Methodology tracks neuron paths, gene expression concurrently | Spectrum

Mapping of neurons: BARseq2 can track neuronal pathways and at the same time measure gene expression within cells. In this mouse brain slice, each point represents the location of a unique mRNA molecule and each color represents a different gene.

Courtesy of Xiaoyin Chen

A new method can map the pathways of thousands of neurons in mice while quantifying the expression of dozens of genes in these cells.

The technique, called BARseq2 and described in Nature Neuroscience in May, could help researchers create a large-scale map of the neuronal circuits relevant to autism in mice, including at different stages of development, according to study researcher Xiaoyin Chen, a postdoctoral fellow in Anthony Zador’s lab at Cold Spring Harbor Laboratory in New York.
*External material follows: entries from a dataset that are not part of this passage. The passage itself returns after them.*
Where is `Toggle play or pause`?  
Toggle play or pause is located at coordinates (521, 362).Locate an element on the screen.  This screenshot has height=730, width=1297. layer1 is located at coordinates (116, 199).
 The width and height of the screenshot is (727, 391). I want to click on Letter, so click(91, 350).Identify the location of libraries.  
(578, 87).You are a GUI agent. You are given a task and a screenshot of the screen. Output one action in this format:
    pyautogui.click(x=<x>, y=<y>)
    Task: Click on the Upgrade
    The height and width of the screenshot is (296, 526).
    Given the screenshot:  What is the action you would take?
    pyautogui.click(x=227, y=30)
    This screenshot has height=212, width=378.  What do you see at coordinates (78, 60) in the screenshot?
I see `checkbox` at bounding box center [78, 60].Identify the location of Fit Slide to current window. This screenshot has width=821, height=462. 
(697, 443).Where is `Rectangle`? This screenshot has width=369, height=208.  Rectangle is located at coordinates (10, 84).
Chen will join the Allen Institute in Seattle, Washington, in August.

BARseq2 extends the team’s original BARseq method that they reported on in 2019. This version maps neural projections – or where the axon of each neuron crosses the brain – and could measure the level of expression of up to three genes in those cells.
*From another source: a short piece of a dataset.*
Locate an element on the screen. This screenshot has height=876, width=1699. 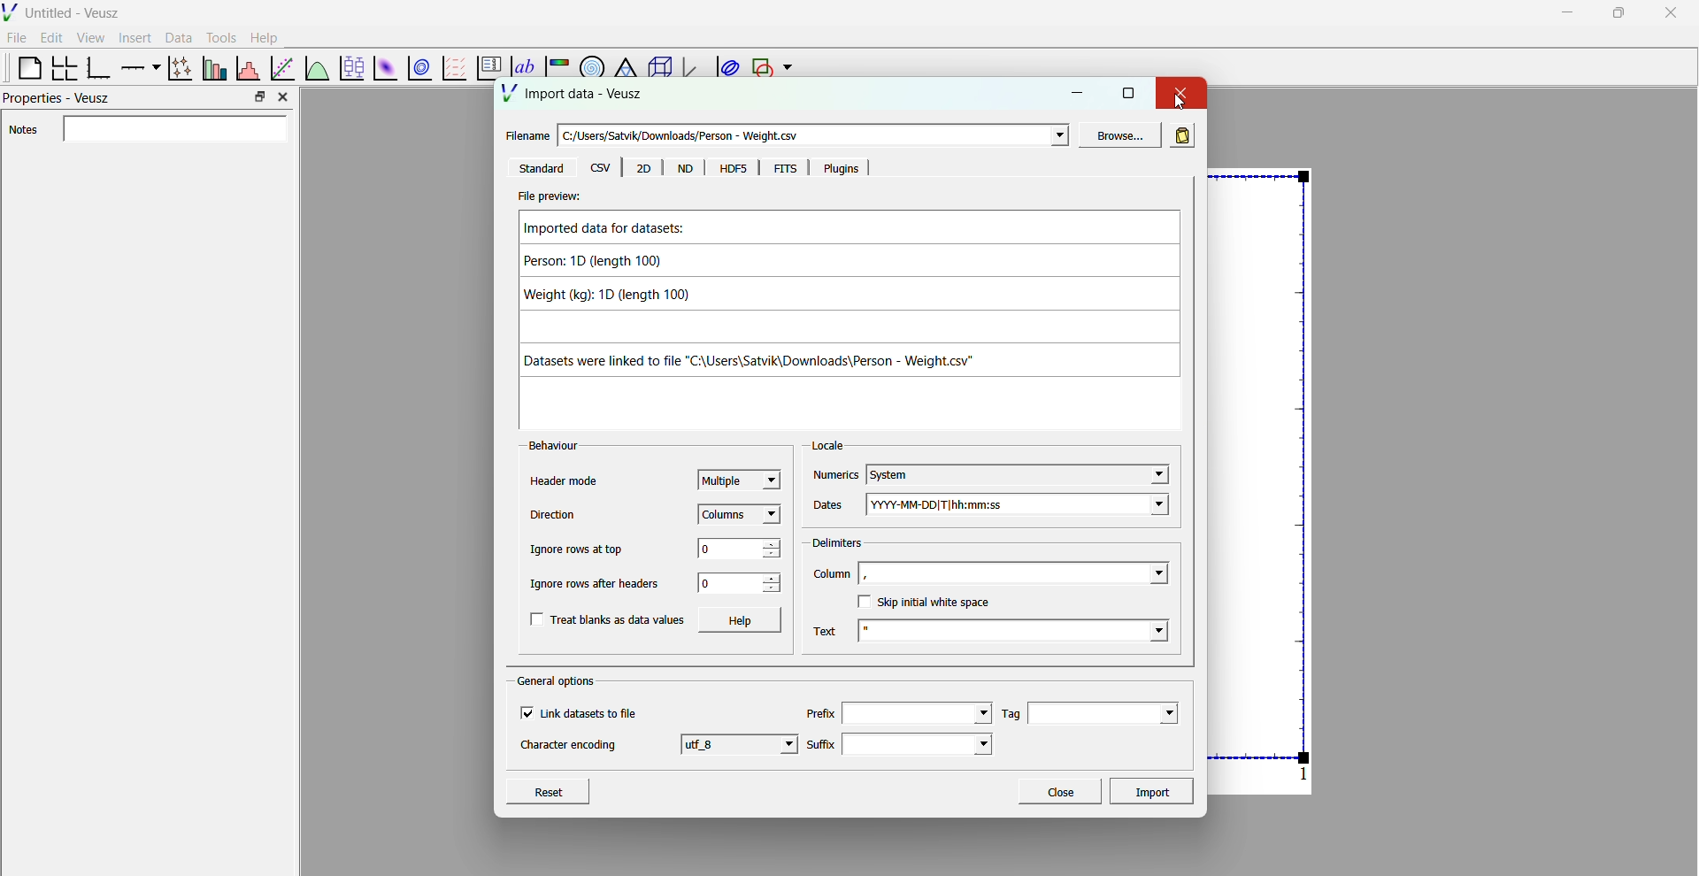
Link datasets to file is located at coordinates (585, 713).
For BARseq2, the researchers first have to create a set of short strands of DNA with random sequences and convert them into RNA. They then package each RNA sequence in a Sindbis virus, an alphavirus that was first isolated in Egypt in 1952. Each modified virus infects a neuron in the animal and delivers its RNA load, giving each cell a unique molecular barcode.

“As soon as the barcode infects a neuron, it begins to replicate and makes millions of copies,” says Chen. “The barcodes are transported to the axons, so you essentially fill the entire neuron and all axons and dendrites with that particular barcode.”

The next day, researchers use chemicals to fix the RNA molecules in brain slices. Then they artificially duplicate the barcode in each neuron to create more easily recognizable clusters. The sequencing of the RNA in the clusters shows the barcode present in each neuron. To demonstrate the technique, Chen and his colleagues created tens of millions of RNA barcodes and injected them into individual mice.

Points count:

Using a similar approach, researchers can measure the expression levels of dozen of different genes in neurons. They wash the brain slices of the mice with a short DNA sequence – a so-called primer – that binds to RNA copies of the gene of interest. They then convert the target RNAs into DNA and sequence them within the brain slices. Each RNA molecule forms a fluorescent spot; the number of spots reflects the level of expression of the gene in the cell.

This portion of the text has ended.